From Nebraska Life Magazine, May/June 2005

Surviving the Great Flood – How the Republican River turned deadly in the spring of 1935.

 by Sheryl Schmeckpeper

It roared out of the mountains into the valley, chasing residents onto rooftops and into trees.  It wiped out farm buildings, grain bins and cattle sheds, twisted railroad tracks and buried animals, tractors and people. 

By the time it moved into Kansas, the Republican River flood of 1935 had killed more than 110 people and turned the once fertile valley into a wasteland.  Old-timers say the valley never recovered from the disaster – and probably never will….

Though radio existed long before television or emergency broadcast systems, not all rural areas could receive a signal.  That left the telephone as the only means of rapid communication.  It worked – most of the time.

“The town had a central operator.  Everyone would pick up when they heard the general ring,” remembers rural Orleans resident Marion Culver, who was 16 years old in 1935.  “They were warning of high water.”

...This wasn’t the first time that area citizens had been warned of high water.  Many …evacuated their homes and moved livestock to higher ground in 1905, 1915 and 1923.  But the first may have come one year earlier.  Legend has it that local Indians had told settlers to stay out of the Republican River Valley because they had seen the water run from “bluff to bluff.”  Few settlers paid them any heed.

Still, it’s not surprising that many ignored the warnings that were issued that May day in 1935.  After all, the Great Plains was in the middle of a drought.  The Republican River Valley, like so many other areas in the Plains, had already experienced ferocious dirt storms that winter and spring…

Today, it’s hard to visualize water running bluff to bluff along the Republican River Valley.  Fifteen years after the flood, the Bureau of Reclamation built a series of dams and lakes to prevent floods and to provide irrigation water to area farmers.  Add to that five years of drought, and what’s left today is a dry riverbed – so dry that it is sometimes hard to tell where the river ever flowed.  At times, the only clue is a bridge or railroad trestle traversing an empty gulch.

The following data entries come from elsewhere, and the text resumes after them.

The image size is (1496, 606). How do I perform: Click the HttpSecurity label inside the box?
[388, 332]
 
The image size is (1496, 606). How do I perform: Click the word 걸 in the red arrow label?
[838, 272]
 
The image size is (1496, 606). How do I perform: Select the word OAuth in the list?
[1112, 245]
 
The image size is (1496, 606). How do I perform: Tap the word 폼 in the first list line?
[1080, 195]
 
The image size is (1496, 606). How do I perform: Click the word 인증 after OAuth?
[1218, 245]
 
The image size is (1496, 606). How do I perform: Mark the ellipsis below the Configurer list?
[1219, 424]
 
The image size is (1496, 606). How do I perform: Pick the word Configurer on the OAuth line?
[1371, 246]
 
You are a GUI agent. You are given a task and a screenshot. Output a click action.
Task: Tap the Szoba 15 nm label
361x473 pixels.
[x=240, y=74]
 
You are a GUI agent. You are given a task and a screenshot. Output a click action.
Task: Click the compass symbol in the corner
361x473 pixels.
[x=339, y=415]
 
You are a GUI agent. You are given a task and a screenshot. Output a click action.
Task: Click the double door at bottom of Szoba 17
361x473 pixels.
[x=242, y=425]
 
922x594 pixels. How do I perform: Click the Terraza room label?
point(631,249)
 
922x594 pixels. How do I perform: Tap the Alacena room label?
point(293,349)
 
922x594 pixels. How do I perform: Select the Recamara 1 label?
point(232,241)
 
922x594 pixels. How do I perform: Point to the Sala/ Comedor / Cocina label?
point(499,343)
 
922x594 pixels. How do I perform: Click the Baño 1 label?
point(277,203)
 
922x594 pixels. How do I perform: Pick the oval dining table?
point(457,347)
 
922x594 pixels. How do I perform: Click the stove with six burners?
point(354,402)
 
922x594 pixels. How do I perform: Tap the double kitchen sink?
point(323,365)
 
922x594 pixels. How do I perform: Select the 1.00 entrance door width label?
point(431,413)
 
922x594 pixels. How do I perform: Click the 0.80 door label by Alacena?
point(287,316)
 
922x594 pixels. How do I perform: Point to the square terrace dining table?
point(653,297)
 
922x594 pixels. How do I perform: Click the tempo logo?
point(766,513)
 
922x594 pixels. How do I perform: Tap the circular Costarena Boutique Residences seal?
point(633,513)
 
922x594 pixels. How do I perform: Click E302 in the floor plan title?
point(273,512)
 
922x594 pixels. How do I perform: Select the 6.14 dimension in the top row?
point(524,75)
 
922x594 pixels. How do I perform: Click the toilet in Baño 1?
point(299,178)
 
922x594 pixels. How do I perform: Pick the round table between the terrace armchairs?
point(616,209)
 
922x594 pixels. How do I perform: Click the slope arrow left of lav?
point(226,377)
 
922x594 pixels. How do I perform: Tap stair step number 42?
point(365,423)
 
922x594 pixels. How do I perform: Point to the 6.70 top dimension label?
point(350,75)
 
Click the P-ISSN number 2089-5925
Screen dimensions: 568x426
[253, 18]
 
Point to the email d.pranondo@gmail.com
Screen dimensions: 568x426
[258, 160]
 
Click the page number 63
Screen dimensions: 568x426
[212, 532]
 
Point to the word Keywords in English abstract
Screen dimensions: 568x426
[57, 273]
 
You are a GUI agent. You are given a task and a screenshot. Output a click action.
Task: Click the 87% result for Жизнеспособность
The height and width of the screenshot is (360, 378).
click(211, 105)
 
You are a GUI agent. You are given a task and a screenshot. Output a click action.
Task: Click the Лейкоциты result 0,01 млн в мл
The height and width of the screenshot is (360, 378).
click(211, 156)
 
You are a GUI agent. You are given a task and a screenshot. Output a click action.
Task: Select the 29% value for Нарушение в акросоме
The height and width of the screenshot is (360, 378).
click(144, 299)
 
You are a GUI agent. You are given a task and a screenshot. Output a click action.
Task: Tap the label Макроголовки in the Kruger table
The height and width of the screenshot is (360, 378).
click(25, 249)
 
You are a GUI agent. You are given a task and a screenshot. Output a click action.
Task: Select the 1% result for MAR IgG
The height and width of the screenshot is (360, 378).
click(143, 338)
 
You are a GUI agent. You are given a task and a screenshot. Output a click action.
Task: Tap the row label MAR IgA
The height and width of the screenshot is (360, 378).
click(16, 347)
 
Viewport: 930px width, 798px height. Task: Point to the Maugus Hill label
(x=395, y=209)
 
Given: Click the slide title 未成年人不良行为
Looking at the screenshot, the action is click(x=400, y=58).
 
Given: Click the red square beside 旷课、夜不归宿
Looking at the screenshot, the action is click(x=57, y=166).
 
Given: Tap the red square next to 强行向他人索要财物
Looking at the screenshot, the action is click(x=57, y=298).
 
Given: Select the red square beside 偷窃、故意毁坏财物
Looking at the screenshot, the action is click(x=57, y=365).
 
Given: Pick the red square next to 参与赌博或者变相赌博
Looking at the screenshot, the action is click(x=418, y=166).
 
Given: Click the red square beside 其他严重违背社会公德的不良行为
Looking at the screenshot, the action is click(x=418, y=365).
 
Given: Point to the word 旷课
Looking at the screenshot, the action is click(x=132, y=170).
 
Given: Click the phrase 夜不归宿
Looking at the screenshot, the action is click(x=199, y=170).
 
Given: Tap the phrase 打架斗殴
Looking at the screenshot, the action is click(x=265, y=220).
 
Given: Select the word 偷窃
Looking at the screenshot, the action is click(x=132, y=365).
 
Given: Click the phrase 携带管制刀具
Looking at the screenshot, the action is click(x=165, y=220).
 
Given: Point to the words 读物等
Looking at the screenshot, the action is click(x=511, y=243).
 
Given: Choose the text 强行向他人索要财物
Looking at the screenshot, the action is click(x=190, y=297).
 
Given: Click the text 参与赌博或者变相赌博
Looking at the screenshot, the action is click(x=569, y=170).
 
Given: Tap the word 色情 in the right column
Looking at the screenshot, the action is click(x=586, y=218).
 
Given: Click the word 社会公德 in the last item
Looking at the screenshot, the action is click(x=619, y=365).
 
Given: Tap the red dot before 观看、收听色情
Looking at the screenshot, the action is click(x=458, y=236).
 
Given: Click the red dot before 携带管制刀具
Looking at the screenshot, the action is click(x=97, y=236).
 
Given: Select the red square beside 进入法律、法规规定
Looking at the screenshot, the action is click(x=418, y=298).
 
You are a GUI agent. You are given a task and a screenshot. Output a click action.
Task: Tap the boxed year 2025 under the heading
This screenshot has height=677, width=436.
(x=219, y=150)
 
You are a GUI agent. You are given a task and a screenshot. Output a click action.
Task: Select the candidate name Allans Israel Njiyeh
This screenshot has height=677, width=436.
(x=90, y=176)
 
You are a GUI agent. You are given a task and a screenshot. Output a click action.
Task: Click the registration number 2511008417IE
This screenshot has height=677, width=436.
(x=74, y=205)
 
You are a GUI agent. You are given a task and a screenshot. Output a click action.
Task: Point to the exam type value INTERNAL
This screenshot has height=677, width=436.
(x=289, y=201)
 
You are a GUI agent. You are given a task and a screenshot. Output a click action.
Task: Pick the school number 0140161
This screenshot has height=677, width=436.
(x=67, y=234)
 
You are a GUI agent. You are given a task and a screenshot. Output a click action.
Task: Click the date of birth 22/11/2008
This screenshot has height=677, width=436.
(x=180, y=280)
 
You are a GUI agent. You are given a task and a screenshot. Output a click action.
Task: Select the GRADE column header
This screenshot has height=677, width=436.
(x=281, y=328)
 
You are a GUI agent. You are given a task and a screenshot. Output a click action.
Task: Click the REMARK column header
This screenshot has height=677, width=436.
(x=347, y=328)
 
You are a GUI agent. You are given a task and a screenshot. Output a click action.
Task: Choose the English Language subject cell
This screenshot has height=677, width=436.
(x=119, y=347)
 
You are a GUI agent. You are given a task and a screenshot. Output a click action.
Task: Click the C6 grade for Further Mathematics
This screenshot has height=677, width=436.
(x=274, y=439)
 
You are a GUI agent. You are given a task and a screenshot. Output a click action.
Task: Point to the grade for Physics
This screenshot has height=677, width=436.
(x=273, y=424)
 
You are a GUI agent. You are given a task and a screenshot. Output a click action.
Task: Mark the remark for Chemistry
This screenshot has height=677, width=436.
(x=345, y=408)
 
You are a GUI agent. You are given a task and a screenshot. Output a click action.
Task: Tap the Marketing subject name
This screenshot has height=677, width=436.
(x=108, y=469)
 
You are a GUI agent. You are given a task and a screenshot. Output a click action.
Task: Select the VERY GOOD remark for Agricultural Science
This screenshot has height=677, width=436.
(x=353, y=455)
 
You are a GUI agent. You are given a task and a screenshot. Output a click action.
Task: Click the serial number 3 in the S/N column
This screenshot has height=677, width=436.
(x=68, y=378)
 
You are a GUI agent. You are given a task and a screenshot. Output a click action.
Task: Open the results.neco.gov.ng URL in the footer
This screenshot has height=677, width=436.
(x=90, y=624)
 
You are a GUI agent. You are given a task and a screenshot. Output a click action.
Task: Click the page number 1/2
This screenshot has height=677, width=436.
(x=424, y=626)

But here and there, the Republican Valley gives up buts of the past that have lain buried since the flood.  In his 30 years of farming, Jim Dake…has plowed up baling wire, car bodies, frames and fenders, dump rakes, corn binders and miles of barbed wire.  One day he was removing sand for fill when “I saw black lines in the sand that got wider and wider.  They were the tops of corn rows.”

Twenty years after the flood, Jim’s older brother, Jerry uncovered a human skull while moving dirt.  “Jerry saw it rolling down hill,” Jim said.  “He just assumed it was a flood victim,” although authorities were never able to identify the remains…

It would be impossible to tell every story or name the names of every victim or hero (of) the Republican River flood.  Some of those stories and names will be remembered thanks to Marlene Wilmot’s book, Bluff –to-Bluff, and to numerous newspaper stories written about the tragedy.  But many other stories have been lost, either because the people have already dies, or because all these years later they still can’t talk about it.  So the Republican River Valley clings to the ghosts of the dead and to the souls of the survivors, forever changed by the water that appeared so suddenly and with such great violence.